- [Exercise requirements] Copy the data below exactly as it stands, line for line, and return it unchanged.

>> BEGIN Provided data

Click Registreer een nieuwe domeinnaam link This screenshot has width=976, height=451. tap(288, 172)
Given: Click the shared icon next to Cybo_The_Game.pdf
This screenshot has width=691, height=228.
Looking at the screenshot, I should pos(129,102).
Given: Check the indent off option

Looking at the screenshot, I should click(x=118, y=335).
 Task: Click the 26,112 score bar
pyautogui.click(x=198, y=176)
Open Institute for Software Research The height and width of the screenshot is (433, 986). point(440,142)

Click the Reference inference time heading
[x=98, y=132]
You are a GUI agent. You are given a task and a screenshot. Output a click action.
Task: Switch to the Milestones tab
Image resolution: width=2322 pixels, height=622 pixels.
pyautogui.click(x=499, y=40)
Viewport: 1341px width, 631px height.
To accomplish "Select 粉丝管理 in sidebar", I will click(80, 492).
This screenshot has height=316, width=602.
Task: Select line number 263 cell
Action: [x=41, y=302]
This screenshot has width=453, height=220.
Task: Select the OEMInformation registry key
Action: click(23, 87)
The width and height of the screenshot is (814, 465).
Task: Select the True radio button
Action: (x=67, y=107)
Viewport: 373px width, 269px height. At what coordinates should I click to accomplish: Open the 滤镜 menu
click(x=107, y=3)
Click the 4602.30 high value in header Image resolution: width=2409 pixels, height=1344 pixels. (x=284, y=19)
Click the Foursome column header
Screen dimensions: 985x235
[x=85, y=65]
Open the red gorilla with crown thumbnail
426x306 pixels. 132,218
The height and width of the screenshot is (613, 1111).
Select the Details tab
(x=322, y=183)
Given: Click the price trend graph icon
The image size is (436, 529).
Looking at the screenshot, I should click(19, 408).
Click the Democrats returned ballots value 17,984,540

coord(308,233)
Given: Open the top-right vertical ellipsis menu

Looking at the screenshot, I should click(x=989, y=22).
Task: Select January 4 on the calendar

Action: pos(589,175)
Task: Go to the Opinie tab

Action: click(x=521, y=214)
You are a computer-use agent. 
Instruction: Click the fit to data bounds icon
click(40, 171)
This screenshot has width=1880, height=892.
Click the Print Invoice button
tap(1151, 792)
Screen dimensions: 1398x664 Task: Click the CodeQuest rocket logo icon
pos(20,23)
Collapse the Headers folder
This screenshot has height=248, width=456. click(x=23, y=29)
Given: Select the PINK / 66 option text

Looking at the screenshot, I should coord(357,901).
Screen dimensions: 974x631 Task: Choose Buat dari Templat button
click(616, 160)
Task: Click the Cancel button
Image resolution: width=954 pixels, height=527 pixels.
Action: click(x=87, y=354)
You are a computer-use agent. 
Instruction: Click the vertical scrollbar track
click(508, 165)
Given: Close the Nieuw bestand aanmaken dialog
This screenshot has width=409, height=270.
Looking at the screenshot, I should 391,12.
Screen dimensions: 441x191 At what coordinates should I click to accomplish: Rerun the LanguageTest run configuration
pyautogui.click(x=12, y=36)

>> END Provided data

- [Complete response]
Click Registreer een nieuwe domeinnaam link This screenshot has width=976, height=451. tap(288, 172)
Given: Click the shared icon next to Cybo_The_Game.pdf
This screenshot has width=691, height=228.
Looking at the screenshot, I should pos(129,102).
Given: Check the indent off option

Looking at the screenshot, I should click(x=118, y=335).
 Task: Click the 26,112 score bar
pyautogui.click(x=198, y=176)
Open Institute for Software Research The height and width of the screenshot is (433, 986). point(440,142)

Click the Reference inference time heading
[x=98, y=132]
You are a GUI agent. You are given a task and a screenshot. Output a click action.
Task: Switch to the Milestones tab
Image resolution: width=2322 pixels, height=622 pixels.
pyautogui.click(x=499, y=40)
Viewport: 1341px width, 631px height.
To accomplish "Select 粉丝管理 in sidebar", I will click(80, 492).
This screenshot has height=316, width=602.
Task: Select line number 263 cell
Action: [x=41, y=302]
This screenshot has width=453, height=220.
Task: Select the OEMInformation registry key
Action: click(23, 87)
The width and height of the screenshot is (814, 465).
Task: Select the True radio button
Action: (x=67, y=107)
Viewport: 373px width, 269px height. At what coordinates should I click to accomplish: Open the 滤镜 menu
click(x=107, y=3)
Click the 4602.30 high value in header Image resolution: width=2409 pixels, height=1344 pixels. (x=284, y=19)
Click the Foursome column header
Screen dimensions: 985x235
[x=85, y=65]
Open the red gorilla with crown thumbnail
426x306 pixels. 132,218
The height and width of the screenshot is (613, 1111).
Select the Details tab
(x=322, y=183)
Given: Click the price trend graph icon
The image size is (436, 529).
Looking at the screenshot, I should click(19, 408).
Click the Democrats returned ballots value 17,984,540

coord(308,233)
Given: Open the top-right vertical ellipsis menu

Looking at the screenshot, I should click(x=989, y=22).
Task: Select January 4 on the calendar

Action: pos(589,175)
Task: Go to the Opinie tab

Action: click(x=521, y=214)
You are a computer-use agent. 
Instruction: Click the fit to data bounds icon
click(40, 171)
This screenshot has width=1880, height=892.
Click the Print Invoice button
tap(1151, 792)
Screen dimensions: 1398x664 Task: Click the CodeQuest rocket logo icon
pos(20,23)
Collapse the Headers folder
This screenshot has height=248, width=456. click(x=23, y=29)
Given: Select the PINK / 66 option text

Looking at the screenshot, I should coord(357,901).
Screen dimensions: 974x631 Task: Choose Buat dari Templat button
click(616, 160)
Task: Click the Cancel button
Image resolution: width=954 pixels, height=527 pixels.
Action: click(x=87, y=354)
You are a computer-use agent. 
Instruction: Click the vertical scrollbar track
click(508, 165)
Given: Close the Nieuw bestand aanmaken dialog
This screenshot has width=409, height=270.
Looking at the screenshot, I should 391,12.
Screen dimensions: 441x191 At what coordinates should I click to accomplish: Rerun the LanguageTest run configuration
pyautogui.click(x=12, y=36)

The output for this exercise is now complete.